Where does genuine international justice end and selective enforcement begin? Fighting cartels is necessary. But when the architecture of that fight consistently flows in one direction from powerful capitals outward it begins to resemble power politics dressed in legal robes rather than neutral rule of law.

Sovereignty is not isolationism. It is the fundamental right of a people, through their institutions, to control their territory, their citizens, and their destiny without external veto. True partnership against transnational crime requires mutual respect, not one-sided surrender.

Uganda has every right and arguably a duty to examine whether domestic mechanisms can handle serious allegations against its nationals before automatically deferring to foreign courts. It has the right to insist on clear reciprocity in any future cooperative framework. And it has the right to ask, without apology: if the roles were reversed, would Washington hand over an American citizen accused of arming a group threatening Ugandan security?

The honest answer, based on history and current practice, is almost certainly no or at minimum, subject to far higher political and legal hurdles. That reality does not make the Katungi allegations disappear. It does, however, expose the imbalance that turns “cooperation” into something closer to hierarchy.

The Katungi case is not merely about guns, cartels, or one man’s fate. It is about whether smaller nations can maintain meaningful sovereignty in a world where powerful states project criminal jurisdiction globally while shielding their own citizens from equivalent accountability.

International law and treaties exist to combat real threats like drug trafficking and arms proliferation. They lose moral force, however, when applied asymmetrically.

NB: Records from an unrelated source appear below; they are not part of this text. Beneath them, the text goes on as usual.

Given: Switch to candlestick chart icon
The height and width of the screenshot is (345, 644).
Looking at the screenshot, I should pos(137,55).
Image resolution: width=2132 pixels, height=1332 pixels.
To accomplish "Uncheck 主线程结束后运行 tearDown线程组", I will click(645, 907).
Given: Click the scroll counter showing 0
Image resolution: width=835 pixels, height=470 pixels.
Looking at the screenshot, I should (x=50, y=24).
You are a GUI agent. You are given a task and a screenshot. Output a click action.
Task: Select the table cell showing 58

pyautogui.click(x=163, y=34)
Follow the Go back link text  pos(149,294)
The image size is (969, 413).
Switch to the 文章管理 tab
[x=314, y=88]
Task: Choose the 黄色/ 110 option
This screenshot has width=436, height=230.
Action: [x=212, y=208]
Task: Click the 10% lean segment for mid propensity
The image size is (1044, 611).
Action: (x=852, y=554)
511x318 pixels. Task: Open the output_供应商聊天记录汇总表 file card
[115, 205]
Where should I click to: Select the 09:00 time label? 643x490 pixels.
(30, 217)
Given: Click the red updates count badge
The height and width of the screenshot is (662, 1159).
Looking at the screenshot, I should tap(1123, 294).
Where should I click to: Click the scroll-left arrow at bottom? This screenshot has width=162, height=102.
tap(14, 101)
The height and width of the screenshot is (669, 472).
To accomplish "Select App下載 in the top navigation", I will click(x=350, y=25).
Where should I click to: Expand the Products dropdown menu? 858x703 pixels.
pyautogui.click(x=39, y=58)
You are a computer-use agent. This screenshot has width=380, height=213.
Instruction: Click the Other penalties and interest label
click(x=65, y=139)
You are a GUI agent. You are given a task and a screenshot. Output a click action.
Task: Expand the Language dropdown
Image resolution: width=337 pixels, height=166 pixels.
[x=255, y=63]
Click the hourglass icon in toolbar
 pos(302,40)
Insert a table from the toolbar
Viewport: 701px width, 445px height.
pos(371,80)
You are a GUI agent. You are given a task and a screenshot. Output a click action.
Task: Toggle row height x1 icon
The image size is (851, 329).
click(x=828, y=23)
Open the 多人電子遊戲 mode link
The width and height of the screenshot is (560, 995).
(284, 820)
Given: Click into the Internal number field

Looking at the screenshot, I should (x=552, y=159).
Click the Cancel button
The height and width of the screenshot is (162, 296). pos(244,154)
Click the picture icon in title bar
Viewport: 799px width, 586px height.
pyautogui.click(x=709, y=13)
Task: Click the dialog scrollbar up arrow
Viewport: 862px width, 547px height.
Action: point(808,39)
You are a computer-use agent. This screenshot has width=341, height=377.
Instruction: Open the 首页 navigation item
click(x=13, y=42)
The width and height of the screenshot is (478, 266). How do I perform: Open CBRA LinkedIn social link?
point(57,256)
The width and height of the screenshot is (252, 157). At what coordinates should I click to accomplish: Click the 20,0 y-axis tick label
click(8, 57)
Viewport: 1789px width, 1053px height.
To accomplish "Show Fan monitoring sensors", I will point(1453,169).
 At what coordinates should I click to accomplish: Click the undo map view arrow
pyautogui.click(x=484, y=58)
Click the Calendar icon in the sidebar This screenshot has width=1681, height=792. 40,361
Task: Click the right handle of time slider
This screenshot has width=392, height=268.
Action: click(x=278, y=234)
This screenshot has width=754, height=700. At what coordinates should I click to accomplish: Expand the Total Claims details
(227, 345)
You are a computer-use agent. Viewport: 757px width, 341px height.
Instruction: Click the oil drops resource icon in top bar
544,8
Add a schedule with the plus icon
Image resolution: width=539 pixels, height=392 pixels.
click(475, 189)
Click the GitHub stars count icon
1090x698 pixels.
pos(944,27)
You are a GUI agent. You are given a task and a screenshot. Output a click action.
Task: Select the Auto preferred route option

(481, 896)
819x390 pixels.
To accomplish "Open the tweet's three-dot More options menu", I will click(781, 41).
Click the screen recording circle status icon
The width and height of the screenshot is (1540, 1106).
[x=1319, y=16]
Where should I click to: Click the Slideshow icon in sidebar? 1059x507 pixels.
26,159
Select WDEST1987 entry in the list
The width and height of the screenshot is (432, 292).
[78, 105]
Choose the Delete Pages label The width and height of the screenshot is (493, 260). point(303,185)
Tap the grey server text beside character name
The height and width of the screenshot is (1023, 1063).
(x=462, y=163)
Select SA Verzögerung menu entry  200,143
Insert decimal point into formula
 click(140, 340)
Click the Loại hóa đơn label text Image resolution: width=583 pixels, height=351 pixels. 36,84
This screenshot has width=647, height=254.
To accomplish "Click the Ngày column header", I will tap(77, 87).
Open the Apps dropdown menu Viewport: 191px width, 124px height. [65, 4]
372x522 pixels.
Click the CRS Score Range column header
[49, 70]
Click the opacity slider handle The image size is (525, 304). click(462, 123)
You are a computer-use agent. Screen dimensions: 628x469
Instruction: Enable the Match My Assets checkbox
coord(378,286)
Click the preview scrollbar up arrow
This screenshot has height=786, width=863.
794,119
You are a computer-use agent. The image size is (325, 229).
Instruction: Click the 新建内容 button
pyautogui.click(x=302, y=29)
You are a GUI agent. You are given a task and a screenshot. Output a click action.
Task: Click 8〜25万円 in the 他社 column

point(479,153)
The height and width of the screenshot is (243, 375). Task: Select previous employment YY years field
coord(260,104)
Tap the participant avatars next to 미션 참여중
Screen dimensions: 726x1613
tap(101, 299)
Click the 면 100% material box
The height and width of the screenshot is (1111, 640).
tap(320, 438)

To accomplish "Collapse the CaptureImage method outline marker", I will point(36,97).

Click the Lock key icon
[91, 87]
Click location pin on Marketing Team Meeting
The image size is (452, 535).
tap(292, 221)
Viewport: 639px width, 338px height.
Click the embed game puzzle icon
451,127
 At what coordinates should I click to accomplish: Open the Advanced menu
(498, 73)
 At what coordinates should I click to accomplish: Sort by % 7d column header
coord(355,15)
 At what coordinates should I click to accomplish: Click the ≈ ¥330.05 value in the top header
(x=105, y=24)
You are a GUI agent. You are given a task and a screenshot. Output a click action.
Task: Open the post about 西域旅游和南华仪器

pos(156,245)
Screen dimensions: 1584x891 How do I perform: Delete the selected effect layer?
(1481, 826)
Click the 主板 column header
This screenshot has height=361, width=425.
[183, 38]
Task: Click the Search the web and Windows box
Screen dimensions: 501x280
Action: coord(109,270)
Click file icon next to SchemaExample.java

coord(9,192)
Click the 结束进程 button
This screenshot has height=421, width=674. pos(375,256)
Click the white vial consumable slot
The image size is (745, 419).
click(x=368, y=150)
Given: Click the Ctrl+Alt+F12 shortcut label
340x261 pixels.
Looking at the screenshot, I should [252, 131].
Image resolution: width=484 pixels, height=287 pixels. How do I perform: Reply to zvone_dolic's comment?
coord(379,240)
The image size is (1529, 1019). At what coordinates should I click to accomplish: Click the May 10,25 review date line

Today in that Kampala courtroom, more than Michael Katungi’s future is being weighed. The principle of sovereign equality — the idea that nations, large and small, stand on equal footing before the law — faces its own quiet test.

If the world truly wants a just global order, it must build one based on reciprocity, not reach. Until then, cases like this will continue to ask the same uncomfortable question:

Whose sovereignty is truly secure, and whose is permanently on trial?